Published: 08-02-2021| Version 3 | DOI: 10.17632/2gkg7vvcrm.3
Alvaro Sobrinho,
Leandro Dias da Silva,
Angelo Perkusich,
Andressa Queiroz,
Maria Eliete Pinheiro


We collected the medical data (60 real-world medical records) from physical medical records of adult subjects (age ≥ 18) under the treatment of University Hospital Prof. Alberto Antunes of the UFAL, Brazil.  The data collection was approved by the Brazilian ethics committee of the Federal University of Alagoas, approval number 47350313.9.0000.5013.  The 60 real-world medical records are related to the four risk classes: low risk (30 records), moderate risk (11 records), high risk (16 records), and very high risk (3 records). An experienced nephrologist, with more than 30 years of CKD treatment and diagnosis in Brazil, labeled the risk classification based on the KDIGO guideline.  We only translated the dataset to English and converted the gender of subjects from string to a binary representation to enable the usage of different machine learning algorithms.

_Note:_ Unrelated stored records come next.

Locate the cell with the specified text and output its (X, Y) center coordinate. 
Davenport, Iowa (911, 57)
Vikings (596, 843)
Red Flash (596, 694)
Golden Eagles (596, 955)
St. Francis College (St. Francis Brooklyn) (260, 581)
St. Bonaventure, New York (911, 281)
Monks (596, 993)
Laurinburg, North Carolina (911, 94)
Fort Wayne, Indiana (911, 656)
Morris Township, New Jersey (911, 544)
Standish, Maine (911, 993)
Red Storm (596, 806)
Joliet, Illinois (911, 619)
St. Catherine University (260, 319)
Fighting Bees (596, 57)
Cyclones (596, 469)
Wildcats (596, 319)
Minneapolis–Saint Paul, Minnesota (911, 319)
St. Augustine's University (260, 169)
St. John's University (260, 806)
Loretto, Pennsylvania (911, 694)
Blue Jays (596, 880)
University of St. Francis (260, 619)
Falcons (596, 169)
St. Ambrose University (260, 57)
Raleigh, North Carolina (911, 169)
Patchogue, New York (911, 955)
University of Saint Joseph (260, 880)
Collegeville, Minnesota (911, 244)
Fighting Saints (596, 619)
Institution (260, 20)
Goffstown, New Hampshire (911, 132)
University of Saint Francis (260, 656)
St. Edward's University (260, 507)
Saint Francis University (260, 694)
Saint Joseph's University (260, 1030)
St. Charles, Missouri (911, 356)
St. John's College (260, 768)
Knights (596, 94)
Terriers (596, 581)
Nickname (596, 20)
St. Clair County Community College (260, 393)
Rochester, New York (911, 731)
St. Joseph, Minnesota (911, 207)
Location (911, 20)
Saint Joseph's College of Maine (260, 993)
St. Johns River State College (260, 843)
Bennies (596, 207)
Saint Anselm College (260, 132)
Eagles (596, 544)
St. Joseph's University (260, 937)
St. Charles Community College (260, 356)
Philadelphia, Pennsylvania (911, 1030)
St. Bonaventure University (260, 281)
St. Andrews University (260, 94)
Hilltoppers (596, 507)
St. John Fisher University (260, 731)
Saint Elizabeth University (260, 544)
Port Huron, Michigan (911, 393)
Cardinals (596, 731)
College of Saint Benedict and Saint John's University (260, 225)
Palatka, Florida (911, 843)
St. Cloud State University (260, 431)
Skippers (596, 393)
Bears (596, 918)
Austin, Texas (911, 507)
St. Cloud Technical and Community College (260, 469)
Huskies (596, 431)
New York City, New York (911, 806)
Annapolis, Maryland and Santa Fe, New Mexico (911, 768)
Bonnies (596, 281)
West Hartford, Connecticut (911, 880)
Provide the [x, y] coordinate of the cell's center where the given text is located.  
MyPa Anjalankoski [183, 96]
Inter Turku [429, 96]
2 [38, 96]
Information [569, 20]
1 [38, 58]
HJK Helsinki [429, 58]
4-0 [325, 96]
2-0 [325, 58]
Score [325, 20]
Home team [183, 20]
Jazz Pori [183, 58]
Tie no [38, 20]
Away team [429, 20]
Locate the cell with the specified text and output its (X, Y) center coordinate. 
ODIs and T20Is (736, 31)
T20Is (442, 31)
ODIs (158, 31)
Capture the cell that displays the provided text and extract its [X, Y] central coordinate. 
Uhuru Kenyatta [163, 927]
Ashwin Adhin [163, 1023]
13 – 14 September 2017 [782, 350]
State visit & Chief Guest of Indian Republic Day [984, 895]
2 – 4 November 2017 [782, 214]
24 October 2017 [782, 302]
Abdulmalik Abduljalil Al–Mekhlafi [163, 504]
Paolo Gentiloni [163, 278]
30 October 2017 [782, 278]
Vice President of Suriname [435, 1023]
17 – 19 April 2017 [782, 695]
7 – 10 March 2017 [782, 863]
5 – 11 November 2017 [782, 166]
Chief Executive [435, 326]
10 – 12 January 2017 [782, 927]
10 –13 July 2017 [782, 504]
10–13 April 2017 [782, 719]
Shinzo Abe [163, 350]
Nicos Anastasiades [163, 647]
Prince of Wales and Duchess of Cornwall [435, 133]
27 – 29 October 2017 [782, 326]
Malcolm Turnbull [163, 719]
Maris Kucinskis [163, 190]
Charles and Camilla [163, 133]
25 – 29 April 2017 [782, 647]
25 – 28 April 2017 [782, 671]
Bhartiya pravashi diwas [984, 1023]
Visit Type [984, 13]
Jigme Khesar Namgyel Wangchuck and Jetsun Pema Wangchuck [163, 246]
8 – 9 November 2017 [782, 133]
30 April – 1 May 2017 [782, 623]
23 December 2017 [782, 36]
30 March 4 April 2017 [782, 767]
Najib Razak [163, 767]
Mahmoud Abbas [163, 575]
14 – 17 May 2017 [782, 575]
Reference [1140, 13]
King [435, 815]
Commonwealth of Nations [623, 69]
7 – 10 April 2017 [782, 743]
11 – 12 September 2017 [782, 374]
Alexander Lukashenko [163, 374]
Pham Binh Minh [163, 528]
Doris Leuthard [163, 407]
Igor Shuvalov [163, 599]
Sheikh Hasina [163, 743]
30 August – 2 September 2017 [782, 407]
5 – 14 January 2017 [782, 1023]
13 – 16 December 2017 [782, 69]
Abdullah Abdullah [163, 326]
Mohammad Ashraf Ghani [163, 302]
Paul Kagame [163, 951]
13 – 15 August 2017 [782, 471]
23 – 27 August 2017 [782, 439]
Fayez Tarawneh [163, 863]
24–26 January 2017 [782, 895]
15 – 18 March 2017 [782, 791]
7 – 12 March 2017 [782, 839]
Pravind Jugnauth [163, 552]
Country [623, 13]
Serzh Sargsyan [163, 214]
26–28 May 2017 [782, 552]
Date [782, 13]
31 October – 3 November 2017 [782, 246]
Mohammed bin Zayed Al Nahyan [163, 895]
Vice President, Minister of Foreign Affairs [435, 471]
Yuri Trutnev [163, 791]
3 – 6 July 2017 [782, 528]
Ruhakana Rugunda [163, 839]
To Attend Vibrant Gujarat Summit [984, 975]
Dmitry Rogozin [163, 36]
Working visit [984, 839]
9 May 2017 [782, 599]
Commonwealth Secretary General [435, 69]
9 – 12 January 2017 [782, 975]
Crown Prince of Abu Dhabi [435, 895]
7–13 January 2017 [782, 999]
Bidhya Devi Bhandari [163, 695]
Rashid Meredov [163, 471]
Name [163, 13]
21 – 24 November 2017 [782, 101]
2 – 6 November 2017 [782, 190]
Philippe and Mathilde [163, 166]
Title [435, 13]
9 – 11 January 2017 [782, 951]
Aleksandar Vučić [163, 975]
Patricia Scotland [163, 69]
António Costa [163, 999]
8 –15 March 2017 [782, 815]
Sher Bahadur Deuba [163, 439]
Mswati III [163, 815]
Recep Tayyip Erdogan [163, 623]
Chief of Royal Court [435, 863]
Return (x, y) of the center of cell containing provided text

We augmented the dataset to decrease the impact of imbalanced data and improve the data analysis (more 54 records) by duplicating real-world medical records and carefully modifying the attributes, i.e., increasing each CKD biomarker by 0.5. We selected the constant 0.5 with no other purpose than differ the instances and maintain the new one with the same label as the original. The augmented data was also reviewed by the experienced nephrologist to increase confidence in the data augmentation. The dataset does not contain duplicated and missing values. Therefore, we provide two datasets: original and augmented.